Stored data entries:

=-=-=

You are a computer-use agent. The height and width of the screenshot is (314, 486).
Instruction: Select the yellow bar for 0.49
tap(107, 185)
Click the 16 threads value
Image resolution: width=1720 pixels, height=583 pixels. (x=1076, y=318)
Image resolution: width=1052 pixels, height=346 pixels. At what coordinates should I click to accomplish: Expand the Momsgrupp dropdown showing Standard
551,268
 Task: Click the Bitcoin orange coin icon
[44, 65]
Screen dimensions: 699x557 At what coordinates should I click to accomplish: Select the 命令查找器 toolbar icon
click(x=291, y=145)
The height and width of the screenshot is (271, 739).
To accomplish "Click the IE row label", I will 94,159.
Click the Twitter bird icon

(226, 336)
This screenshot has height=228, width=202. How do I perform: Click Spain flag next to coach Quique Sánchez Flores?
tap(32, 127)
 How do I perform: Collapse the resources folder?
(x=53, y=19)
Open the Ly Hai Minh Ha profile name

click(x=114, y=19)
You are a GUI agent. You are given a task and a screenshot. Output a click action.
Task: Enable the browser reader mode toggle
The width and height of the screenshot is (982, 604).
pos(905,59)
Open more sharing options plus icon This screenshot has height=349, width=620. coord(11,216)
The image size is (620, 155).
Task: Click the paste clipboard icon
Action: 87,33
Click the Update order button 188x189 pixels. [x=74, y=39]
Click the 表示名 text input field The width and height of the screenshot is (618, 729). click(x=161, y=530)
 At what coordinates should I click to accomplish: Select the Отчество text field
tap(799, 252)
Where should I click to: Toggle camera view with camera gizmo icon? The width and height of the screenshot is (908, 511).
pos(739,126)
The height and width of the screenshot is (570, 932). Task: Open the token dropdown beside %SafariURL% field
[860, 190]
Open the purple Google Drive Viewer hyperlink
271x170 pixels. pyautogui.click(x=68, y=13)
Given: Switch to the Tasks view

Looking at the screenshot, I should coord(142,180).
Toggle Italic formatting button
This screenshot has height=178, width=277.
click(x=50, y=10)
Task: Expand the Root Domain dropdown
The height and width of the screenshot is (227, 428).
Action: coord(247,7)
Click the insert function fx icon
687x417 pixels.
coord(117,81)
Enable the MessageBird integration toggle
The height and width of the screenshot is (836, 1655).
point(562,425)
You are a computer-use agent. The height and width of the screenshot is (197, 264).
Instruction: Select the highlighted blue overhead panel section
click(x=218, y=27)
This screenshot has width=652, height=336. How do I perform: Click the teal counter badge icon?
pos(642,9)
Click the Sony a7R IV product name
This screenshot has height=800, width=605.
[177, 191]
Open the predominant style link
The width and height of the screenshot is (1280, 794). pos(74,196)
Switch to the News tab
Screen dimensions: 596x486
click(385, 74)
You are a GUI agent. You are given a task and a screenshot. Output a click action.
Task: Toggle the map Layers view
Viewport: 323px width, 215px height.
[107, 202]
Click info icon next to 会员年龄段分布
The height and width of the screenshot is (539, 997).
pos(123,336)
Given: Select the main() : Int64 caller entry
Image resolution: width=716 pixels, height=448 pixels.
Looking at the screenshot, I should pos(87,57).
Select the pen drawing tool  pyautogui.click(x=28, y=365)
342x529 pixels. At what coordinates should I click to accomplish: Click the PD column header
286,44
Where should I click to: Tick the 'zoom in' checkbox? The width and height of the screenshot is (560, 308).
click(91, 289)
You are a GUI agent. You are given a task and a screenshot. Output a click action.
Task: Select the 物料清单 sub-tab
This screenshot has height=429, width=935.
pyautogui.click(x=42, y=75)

=-=-=

# Task statement:
Given the records above, return exactly the lines starting at the line containing "This screenshot has height=228, width=202." and ending at the line containing "Task: Enable the browser reader mode toggle", including both.

# Response for this exercise:
This screenshot has height=228, width=202. How do I perform: Click Spain flag next to coach Quique Sánchez Flores?
tap(32, 127)
 How do I perform: Collapse the resources folder?
(x=53, y=19)
Open the Ly Hai Minh Ha profile name

click(x=114, y=19)
You are a GUI agent. You are given a task and a screenshot. Output a click action.
Task: Enable the browser reader mode toggle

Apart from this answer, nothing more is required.